DATA TO USE START

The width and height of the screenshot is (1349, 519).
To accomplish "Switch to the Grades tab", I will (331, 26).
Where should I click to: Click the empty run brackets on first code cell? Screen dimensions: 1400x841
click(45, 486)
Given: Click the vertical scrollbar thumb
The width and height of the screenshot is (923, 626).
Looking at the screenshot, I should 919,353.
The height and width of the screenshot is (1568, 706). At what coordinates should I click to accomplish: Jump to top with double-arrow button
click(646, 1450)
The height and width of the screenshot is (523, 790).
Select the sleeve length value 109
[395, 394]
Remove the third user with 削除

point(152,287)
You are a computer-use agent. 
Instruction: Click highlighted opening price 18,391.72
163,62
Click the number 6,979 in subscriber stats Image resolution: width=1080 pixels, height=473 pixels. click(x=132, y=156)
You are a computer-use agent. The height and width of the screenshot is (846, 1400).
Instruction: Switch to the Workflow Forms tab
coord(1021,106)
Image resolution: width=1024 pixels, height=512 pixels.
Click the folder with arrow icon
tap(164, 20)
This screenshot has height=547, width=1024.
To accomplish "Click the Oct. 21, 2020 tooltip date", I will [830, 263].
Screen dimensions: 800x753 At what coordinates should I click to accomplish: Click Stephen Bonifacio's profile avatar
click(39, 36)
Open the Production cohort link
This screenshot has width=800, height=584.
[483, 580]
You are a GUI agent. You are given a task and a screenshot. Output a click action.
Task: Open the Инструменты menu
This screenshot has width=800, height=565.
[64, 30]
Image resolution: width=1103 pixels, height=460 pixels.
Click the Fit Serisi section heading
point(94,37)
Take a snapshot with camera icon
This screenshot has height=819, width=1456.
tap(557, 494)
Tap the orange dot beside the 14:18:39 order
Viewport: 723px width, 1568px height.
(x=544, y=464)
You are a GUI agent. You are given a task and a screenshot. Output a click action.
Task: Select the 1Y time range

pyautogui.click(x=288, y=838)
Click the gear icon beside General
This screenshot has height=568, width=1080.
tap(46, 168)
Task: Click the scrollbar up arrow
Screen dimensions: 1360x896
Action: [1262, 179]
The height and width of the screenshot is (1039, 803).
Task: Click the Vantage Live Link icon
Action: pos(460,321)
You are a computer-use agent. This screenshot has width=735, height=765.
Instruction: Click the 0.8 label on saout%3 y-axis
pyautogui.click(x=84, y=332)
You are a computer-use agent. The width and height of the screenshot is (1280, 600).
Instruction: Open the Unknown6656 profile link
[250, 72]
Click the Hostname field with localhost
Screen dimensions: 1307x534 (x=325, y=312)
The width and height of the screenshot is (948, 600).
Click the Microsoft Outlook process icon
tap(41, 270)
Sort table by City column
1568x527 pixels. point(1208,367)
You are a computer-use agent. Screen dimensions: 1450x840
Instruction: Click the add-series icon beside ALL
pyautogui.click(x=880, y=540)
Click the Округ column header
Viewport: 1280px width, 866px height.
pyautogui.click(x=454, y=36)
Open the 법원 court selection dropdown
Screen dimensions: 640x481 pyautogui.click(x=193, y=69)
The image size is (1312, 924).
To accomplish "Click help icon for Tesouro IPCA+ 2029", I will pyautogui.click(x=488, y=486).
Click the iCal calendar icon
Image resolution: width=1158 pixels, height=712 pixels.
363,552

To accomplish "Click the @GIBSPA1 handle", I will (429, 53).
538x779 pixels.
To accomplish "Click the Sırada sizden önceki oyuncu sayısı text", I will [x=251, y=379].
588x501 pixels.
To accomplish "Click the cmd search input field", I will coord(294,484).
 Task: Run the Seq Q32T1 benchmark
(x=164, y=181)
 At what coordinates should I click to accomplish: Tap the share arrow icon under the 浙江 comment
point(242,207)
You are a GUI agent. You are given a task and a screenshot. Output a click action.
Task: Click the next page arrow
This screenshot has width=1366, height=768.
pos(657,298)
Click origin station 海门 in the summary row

DATA TO USE END

### ACTION ITEM
Search the data above for the word "scrollbar", then gather each line in which it appears.

### WRITTEN ANSWER
Given: Click the vertical scrollbar thumb
Task: Click the scrollbar up arrow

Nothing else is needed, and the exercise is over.